SOURCE PASSAGE:
Languages acceptable C++, C#, Python, anything that can be a simple little background application that is somewhat bearable and doesn't have a completely "untraditional" syntax like Ruby.

From my own research, and believe me I am terrible at google searches, I have heard good things about WebKit... would the Qt module QtWebKit handle all these features?

+1  A: 

I know you mentioned you don't like Ruby syntax (neither do I), but I just have to chime in and say that Watir is probably the best thing out there for what you are trying to do.

EDIT: There appears to be a Java counter-part called Watij

Josh Stodola
Yes that's what we saw but we are already behind deadline and can't afford to learn the syntax, not to mention deployment issues with the client. We need a somewhat drop-in solution ready today overtime status. I guess Ruby can probably be compiled into a standalone exe, and we may end up having to go with Watir if there's nothing else.
Bad Man
@Sean Understood. See edit.
Josh Stodola
"Currently Watij supports automating Internet Explorer on Windows only. Future plans are in place to support others like Mozilla." - Yea, building off IE is just doomed to fail! >.<
Bad Man
@Sean Ha, I did not notice that
Josh Stodola
A: 

You might try one of these:

http://code.google.com/p/spynner/

http://code.google.com/p/pywebkitgtk/

Forest
A: 

I've only been digging into this recently myself, so I couldn't say that this does everything you've listed, but check out GeckoFx.

From the site: GeckoFX is an open-source component which makes it easy to embed Mozilla Gecko (Firefox) into any .NET Windows Forms application. Written in clean, fully commented C#, GeckoFX is the perfect replacement for the default Internet Explorer-based WebBrowser control.

As for my own impressions: it has blown away the default .NET WebBrowser in both performance and stability.

Randal

SUPPLIED DATA:

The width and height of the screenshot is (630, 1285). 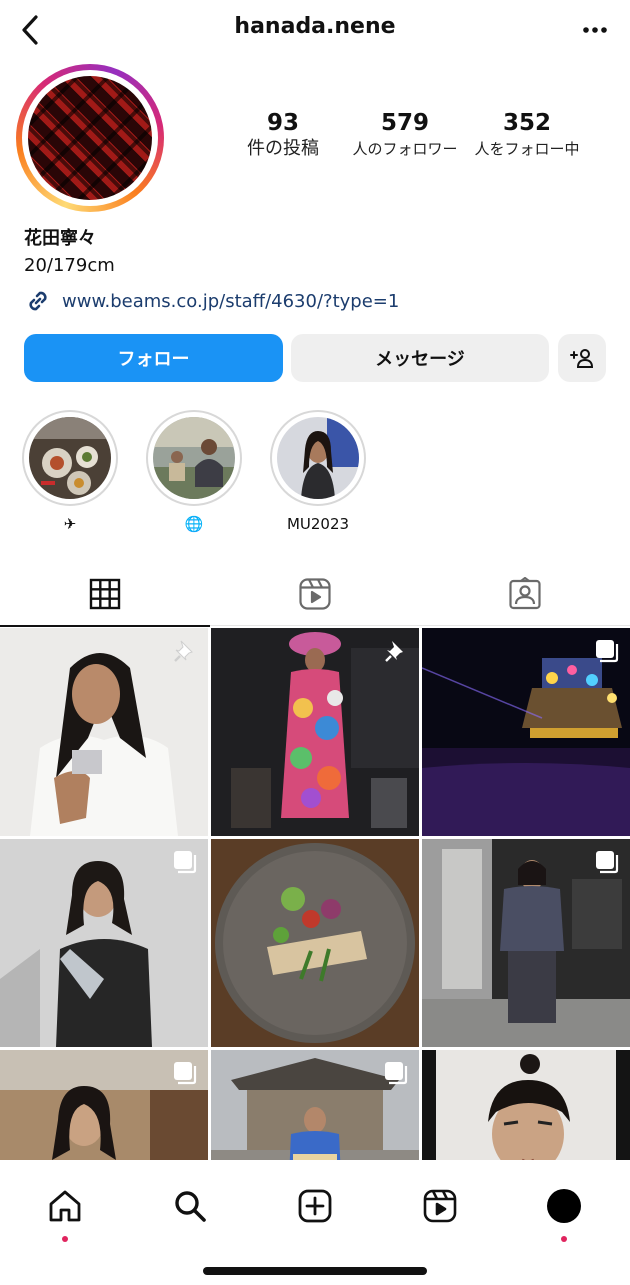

TASK BRIEF:
Update the browser automation thread: begin at the words "I've only been" and stop after "performance and stability.", and write "memory usage" in place of "stability". The material has no connection to the text.

TASK OUTPUT:
I've only been digging into this recently myself, so I couldn't say that this does everything you've listed, but check out GeckoFx.

From the site: GeckoFX is an open-source component which makes it easy to embed Mozilla Gecko (Firefox) into any .NET Windows Forms application. Written in clean, fully commented C#, GeckoFX is the perfect replacement for the default Internet Explorer-based WebBrowser control.

As for my own impressions: it has blown away the default .NET WebBrowser in both performance and memory usage.